STATED EXERCISE 1
Reproduce the following page on cloud storage versus local storage word for word.

WEKA
Close

Cloud Storage vs Local Storage: Pros and Cons of Each

What is cloud storage?

Cloud storage is a method for storing data in a remote or offsite location that is hosted by a third party provider. Typically data stored in the cloud is accessed over the internet or across the network operated by the cloud provider.

What are the benefits of cloud storage?

The primary benefit that comes with cloud storage is extremely low cost made possible by massive scale. Cloud providers typically build extremely large data centers with many exabytes of capacity or more, and deliver the physical storage as a shared resource to organizations. As a result, cloud providers are able to build physical data storage at costs far lower than individual enterprises or data centers could typically deliver and pass some of these savings on to their customers.

Cloud storage is elastic, meaning that organizations can add or remove capacity any time they need and usually only pay for the amount of data storage capacity they use. Cloud data storage is typically simple to use, is highly flexible and can be integrated into many applications and workflows using CLI and API interfaces developed by the cloud storage provider.

What are some challenges of cloud storage?

The major challenges of cloud storage are the extra complexity involved with securing and controlling access to data in the cloud. Cloud providers typically follow a shared security model, which means that the cloud provider ensures security of the underlying physical infrastructure, while individual customers are responsible for the security of their own data. In this model, each customer must implement their own data security strategies in a way that meets their unique policies and requirements using a combination of capabilities from the cloud provider, and from third party data and security vendors. This shared model often leads to added complexity, particularly for enterprises, organizations in highly regulated industries (like healthcare and finance), or based in locations with specific legal and regulatory requirements (such as GDPR in the European market).

RECORDS SHOWN
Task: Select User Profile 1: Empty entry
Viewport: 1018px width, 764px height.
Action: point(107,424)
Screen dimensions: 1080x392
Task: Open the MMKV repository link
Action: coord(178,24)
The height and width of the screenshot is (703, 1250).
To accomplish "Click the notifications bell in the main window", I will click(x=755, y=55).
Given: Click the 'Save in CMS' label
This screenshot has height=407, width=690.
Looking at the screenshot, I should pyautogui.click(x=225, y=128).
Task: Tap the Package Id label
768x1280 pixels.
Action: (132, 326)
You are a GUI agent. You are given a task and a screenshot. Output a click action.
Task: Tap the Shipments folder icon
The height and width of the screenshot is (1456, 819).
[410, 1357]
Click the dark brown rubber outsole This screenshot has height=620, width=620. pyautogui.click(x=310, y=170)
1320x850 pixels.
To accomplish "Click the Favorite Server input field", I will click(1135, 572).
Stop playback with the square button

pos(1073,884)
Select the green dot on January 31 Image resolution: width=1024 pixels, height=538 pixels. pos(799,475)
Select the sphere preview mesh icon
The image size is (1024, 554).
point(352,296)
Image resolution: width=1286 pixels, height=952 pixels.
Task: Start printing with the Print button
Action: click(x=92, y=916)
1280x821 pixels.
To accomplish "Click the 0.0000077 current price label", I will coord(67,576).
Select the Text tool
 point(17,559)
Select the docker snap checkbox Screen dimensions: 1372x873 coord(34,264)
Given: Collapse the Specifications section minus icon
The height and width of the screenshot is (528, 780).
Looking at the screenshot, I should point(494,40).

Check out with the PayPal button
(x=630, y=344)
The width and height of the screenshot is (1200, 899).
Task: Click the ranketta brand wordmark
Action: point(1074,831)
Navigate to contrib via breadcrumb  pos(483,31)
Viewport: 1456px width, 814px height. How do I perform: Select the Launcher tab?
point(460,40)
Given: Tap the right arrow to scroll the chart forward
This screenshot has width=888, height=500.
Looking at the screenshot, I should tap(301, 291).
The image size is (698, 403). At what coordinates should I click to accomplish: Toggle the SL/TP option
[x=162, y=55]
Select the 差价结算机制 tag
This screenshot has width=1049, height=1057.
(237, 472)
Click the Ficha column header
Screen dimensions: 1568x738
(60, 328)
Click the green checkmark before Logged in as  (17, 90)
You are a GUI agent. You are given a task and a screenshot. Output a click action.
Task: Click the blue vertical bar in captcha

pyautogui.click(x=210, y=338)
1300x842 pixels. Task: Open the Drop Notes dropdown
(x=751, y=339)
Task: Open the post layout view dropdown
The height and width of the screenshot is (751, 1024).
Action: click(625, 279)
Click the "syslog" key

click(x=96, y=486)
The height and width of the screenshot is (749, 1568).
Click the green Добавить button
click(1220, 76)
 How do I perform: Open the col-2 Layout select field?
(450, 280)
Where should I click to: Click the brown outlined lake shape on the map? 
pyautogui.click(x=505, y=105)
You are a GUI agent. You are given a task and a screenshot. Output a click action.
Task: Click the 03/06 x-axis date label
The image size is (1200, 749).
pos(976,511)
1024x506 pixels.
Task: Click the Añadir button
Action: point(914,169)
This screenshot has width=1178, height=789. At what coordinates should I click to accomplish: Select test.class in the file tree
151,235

STATED EXERCISE 2
Set out the entries above as a Markdown table with columns No. and Entry, starting at the line that contains "Navigate to contrib" and stopping after the line that contains "Click the green checkmark". Number each row, skip blank lines, and include only those lines.

EXPECTED ANSWER 1
WEKA
Close

Cloud Storage vs Local Storage: Pros and Cons of Each

What is cloud storage?

Cloud storage is a method for storing data in a remote or offsite location that is hosted by a third party provider. Typically data stored in the cloud is accessed over the internet or across the network operated by the cloud provider.

What are the benefits of cloud storage?

The primary benefit that comes with cloud storage is extremely low cost made possible by massive scale. Cloud providers typically build extremely large data centers with many exabytes of capacity or more, and deliver the physical storage as a shared resource to organizations. As a result, cloud providers are able to build physical data storage at costs far lower than individual enterprises or data centers could typically deliver and pass some of these savings on to their customers.

Cloud storage is elastic, meaning that organizations can add or remove capacity any time they need and usually only pay for the amount of data storage capacity they use. Cloud data storage is typically simple to use, is highly flexible and can be integrated into many applications and workflows using CLI and API interfaces developed by the cloud storage provider.

What are some challenges of cloud storage?

The major challenges of cloud storage are the extra complexity involved with securing and controlling access to data in the cloud. Cloud providers typically follow a shared security model, which means that the cloud provider ensures security of the underlying physical infrastructure, while individual customers are responsible for the security of their own data. In this model, each customer must implement their own data security strategies in a way that meets their unique policies and requirements using a combination of capabilities from the cloud provider, and from third party data and security vendors. This shared model often leads to added complexity, particularly for enterprises, organizations in highly regulated industries (like healthcare and finance), or based in locations with specific legal and regulatory requirements (such as GDPR in the European market).

EXPECTED ANSWER 2
| No. | Entry |
|---|---|
| 1 | Navigate to contrib via breadcrumb  pos(483,31) |
| 2 | Viewport: 1456px width, 814px height. How do I perform: Select the Launcher tab? |
| 3 | point(460,40) |
| 4 | Given: Tap the right arrow to scroll the chart forward |
| 5 | This screenshot has width=888, height=500. |
| 6 | Looking at the screenshot, I should tap(301, 291). |
| 7 | The image size is (698, 403). At what coordinates should I click to accomplish: Toggle the SL/TP option |
| 8 | [x=162, y=55] |
| 9 | Select the 差价结算机制 tag |
| 10 | This screenshot has width=1049, height=1057. |
| 11 | (237, 472) |
| 12 | Click the Ficha column header |
| 13 | Screen dimensions: 1568x738 |
| 14 | (60, 328) |
| 15 | Click the green checkmark before Logged in as  (17, 90) |